**Records shown**
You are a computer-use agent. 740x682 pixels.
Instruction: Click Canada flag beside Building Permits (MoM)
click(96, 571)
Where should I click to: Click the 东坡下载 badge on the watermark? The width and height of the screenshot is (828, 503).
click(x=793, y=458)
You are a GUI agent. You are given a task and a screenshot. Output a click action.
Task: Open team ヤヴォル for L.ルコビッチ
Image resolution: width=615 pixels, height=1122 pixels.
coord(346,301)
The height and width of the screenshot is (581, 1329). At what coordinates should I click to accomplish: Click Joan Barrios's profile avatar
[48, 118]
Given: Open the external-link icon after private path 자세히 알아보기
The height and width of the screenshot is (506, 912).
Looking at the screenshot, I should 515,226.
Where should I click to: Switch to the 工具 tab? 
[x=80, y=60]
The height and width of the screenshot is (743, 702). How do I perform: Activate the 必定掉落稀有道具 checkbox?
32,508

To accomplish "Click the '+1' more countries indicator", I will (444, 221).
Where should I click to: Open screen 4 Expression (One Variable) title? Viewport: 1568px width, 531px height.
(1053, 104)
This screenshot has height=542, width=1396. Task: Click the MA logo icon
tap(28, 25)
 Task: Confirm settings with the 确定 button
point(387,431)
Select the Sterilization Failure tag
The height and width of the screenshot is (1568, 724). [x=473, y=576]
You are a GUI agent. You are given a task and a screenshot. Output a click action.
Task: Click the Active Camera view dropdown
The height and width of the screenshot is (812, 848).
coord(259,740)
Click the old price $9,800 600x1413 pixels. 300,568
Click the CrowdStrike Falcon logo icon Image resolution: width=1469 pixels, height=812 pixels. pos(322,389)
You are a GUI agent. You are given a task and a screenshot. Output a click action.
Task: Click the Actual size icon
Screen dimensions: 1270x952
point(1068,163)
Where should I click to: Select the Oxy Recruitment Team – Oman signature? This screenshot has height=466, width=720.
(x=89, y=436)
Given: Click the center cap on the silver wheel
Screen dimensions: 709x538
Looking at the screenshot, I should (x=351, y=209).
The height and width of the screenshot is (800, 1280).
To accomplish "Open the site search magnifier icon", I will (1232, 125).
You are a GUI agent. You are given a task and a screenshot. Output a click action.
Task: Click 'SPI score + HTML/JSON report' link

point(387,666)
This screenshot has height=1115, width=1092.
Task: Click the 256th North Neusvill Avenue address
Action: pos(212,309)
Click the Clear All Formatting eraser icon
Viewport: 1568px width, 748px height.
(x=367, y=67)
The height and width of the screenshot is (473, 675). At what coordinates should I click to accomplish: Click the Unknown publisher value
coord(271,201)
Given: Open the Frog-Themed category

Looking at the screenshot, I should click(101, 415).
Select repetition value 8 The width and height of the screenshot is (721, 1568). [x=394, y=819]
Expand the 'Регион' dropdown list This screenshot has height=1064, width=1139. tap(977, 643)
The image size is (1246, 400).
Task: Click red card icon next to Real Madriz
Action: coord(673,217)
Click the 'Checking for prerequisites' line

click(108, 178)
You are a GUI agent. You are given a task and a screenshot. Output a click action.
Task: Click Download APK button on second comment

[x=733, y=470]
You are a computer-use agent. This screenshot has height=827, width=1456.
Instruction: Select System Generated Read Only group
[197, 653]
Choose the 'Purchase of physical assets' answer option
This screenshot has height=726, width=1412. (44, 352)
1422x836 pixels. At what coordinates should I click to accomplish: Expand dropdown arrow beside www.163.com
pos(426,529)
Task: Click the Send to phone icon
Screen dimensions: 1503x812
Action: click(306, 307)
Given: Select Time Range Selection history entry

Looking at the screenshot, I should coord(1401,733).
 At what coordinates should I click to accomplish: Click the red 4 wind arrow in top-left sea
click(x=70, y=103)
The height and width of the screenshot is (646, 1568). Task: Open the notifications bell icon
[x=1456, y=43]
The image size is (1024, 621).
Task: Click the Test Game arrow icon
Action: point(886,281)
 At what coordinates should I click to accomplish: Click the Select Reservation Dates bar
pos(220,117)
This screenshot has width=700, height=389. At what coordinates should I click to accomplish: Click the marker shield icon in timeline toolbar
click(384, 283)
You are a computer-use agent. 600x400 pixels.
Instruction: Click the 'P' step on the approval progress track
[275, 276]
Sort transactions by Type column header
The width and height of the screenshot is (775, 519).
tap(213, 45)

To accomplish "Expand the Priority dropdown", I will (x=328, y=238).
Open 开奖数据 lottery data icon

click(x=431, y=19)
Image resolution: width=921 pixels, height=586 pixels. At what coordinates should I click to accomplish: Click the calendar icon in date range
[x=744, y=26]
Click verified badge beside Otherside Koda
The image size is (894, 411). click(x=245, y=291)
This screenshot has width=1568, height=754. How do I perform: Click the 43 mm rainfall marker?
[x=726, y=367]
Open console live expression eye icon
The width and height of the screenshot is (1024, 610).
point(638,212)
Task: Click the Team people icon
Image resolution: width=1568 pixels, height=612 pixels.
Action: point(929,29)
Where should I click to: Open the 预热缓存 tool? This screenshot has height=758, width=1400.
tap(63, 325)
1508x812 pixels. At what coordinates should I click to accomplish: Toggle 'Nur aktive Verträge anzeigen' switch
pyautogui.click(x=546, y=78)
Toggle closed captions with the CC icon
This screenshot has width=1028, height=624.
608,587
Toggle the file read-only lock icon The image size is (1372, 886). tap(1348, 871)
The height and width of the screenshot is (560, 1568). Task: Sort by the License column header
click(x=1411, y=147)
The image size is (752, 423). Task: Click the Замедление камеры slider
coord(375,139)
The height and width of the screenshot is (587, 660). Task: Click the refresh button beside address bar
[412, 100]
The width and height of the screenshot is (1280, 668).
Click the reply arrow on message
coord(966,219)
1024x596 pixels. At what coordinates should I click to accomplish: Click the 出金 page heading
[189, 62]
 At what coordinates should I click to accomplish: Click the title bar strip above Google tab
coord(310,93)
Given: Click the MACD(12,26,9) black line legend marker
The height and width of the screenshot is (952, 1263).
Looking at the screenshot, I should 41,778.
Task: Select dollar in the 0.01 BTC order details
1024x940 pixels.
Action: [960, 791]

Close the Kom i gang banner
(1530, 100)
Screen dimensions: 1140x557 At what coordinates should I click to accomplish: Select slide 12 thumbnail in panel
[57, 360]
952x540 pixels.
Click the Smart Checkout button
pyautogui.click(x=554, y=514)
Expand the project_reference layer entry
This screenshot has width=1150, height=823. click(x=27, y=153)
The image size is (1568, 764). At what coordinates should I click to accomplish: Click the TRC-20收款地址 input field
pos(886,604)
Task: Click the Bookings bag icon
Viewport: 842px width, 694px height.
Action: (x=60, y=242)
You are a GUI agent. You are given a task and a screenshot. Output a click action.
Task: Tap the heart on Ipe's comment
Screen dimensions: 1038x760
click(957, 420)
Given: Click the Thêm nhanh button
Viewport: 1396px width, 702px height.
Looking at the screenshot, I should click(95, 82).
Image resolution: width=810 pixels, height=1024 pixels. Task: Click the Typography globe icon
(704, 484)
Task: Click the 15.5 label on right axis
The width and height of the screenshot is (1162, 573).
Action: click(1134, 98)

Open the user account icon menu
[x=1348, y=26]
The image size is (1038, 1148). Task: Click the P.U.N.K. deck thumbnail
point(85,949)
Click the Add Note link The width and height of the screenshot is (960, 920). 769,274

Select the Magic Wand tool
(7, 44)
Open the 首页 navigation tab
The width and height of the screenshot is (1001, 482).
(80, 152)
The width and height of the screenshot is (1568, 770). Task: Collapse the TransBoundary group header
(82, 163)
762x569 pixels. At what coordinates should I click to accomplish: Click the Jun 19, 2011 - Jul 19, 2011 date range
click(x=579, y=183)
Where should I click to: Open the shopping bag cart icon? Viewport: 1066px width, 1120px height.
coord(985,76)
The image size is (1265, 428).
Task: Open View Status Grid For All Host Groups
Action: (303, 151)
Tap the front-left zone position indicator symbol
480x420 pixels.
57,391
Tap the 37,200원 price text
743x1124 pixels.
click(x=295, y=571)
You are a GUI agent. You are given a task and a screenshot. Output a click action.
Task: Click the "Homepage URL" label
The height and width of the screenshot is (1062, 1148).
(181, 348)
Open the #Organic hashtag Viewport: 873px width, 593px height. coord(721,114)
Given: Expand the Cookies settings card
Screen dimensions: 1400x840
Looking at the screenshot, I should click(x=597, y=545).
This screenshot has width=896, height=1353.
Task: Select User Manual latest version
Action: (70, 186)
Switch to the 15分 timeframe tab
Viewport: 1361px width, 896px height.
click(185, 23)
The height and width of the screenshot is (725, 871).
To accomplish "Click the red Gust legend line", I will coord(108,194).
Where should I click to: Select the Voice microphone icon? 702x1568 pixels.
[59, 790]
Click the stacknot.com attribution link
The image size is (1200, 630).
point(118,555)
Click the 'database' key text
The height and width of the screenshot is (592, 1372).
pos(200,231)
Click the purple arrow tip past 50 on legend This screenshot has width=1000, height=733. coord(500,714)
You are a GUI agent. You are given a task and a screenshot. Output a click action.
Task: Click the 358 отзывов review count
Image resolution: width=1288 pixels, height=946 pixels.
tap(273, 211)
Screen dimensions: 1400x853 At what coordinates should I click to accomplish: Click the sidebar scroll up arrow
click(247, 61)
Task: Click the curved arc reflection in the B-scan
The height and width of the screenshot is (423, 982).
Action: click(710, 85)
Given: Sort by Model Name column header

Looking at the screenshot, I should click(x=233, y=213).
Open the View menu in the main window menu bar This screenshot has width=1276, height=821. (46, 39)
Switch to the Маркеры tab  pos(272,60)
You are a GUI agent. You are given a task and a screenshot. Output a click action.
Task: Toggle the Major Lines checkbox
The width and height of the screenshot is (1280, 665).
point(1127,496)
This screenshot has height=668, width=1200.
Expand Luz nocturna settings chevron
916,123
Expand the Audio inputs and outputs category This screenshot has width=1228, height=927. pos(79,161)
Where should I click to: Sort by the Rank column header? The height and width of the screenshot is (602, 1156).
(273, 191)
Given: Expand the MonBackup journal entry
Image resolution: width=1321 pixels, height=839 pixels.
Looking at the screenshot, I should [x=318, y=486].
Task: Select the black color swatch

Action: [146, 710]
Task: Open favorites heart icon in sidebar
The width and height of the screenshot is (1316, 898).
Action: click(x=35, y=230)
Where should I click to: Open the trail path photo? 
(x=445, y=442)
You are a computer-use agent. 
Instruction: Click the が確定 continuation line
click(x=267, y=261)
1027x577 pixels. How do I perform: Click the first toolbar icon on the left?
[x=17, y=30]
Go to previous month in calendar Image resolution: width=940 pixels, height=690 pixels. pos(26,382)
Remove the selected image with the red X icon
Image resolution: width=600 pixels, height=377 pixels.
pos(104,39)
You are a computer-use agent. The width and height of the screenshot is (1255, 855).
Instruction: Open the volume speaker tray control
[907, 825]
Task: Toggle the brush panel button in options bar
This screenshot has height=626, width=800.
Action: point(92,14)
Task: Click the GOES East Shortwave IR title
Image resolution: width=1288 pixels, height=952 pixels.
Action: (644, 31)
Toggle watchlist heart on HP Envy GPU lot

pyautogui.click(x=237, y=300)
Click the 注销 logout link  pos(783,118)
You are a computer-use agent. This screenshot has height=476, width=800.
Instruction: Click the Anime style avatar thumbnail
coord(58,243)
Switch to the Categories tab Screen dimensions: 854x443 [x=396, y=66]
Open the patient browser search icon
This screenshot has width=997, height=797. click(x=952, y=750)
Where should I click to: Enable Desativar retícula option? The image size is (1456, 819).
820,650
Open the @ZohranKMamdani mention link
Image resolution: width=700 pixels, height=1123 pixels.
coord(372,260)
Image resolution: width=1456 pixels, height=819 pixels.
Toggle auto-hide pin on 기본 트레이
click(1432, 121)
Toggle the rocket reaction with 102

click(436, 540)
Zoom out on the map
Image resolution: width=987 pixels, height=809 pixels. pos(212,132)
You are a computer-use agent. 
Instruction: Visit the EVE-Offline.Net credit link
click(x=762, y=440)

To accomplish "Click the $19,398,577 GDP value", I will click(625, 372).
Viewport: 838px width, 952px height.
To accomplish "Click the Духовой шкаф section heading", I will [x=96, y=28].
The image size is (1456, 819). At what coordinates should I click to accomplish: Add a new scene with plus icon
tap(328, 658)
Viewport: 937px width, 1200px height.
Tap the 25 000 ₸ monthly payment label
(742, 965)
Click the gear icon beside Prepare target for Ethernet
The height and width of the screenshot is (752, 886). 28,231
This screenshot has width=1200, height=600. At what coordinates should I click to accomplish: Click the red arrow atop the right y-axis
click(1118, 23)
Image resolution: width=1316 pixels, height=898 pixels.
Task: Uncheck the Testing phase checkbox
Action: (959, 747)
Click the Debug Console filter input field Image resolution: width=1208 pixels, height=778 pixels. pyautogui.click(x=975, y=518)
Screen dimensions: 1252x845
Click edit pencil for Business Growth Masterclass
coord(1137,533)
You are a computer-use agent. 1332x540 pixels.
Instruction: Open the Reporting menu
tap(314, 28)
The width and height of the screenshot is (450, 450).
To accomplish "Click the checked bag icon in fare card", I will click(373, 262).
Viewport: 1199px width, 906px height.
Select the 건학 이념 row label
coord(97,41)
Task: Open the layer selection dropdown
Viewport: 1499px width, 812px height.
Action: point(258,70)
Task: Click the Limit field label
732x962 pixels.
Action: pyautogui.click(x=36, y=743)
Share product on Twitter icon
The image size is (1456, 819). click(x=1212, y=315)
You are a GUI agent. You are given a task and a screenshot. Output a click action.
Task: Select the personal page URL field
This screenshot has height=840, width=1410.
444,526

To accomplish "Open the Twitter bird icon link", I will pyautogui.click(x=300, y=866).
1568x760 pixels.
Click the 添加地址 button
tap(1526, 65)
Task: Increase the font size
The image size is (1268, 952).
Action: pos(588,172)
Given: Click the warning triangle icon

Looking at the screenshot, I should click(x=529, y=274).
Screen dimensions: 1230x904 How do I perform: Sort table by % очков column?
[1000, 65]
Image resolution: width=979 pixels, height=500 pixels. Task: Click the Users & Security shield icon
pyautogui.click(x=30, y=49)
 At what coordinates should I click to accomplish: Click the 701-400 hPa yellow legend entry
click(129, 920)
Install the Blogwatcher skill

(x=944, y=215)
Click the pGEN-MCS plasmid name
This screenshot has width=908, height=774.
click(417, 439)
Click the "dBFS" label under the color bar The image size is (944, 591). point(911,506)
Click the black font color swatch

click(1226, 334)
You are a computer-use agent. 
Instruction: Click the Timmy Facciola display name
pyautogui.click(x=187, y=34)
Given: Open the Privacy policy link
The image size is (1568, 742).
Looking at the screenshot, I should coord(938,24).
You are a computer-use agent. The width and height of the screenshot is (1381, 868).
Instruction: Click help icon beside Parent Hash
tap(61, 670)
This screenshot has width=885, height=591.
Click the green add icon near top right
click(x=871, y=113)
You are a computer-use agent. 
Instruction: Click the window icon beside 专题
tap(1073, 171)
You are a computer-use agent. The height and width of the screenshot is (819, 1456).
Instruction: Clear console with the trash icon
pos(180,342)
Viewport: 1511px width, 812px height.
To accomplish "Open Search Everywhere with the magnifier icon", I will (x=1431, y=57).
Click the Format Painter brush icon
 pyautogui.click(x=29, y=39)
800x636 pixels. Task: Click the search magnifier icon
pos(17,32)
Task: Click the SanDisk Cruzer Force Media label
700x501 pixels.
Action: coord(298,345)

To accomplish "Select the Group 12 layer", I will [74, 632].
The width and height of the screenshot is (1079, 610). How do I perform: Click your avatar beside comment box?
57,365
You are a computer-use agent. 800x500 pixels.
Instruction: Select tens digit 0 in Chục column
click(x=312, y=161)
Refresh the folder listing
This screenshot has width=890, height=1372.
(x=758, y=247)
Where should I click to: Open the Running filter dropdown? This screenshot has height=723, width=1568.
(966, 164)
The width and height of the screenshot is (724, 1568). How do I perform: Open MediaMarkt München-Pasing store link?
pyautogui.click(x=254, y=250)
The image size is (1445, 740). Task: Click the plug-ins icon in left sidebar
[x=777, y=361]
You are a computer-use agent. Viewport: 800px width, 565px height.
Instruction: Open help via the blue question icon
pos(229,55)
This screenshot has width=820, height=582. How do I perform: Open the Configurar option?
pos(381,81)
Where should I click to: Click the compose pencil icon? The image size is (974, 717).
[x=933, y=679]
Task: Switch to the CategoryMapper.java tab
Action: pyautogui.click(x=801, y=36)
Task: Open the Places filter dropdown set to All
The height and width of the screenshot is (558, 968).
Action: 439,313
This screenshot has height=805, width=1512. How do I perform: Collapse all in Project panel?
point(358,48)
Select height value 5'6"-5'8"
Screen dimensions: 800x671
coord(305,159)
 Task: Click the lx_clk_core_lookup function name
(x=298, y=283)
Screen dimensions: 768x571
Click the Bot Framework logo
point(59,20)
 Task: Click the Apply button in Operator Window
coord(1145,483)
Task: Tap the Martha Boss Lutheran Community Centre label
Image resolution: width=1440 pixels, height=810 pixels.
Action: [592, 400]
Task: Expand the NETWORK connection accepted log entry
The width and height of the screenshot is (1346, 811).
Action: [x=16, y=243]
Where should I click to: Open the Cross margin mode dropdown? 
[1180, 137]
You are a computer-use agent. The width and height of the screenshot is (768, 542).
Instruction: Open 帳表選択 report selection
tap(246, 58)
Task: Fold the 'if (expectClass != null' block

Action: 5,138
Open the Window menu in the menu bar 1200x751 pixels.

**Directions**
Turn the records above, from the line containing "Open the 首页 navigation tab" through the line containing "click(x=579, y=183)", both lines included, into a numbered list with blank lines left out.

**Result of the task**
1. Open the 首页 navigation tab
2. The width and height of the screenshot is (1001, 482).
3. (80, 152)
4. The width and height of the screenshot is (1568, 770). Task: Collapse the TransBoundary group header
5. (82, 163)
6. 762x569 pixels. At what coordinates should I click to accomplish: Click the Jun 19, 2011 - Jul 19, 2011 date range
7. click(x=579, y=183)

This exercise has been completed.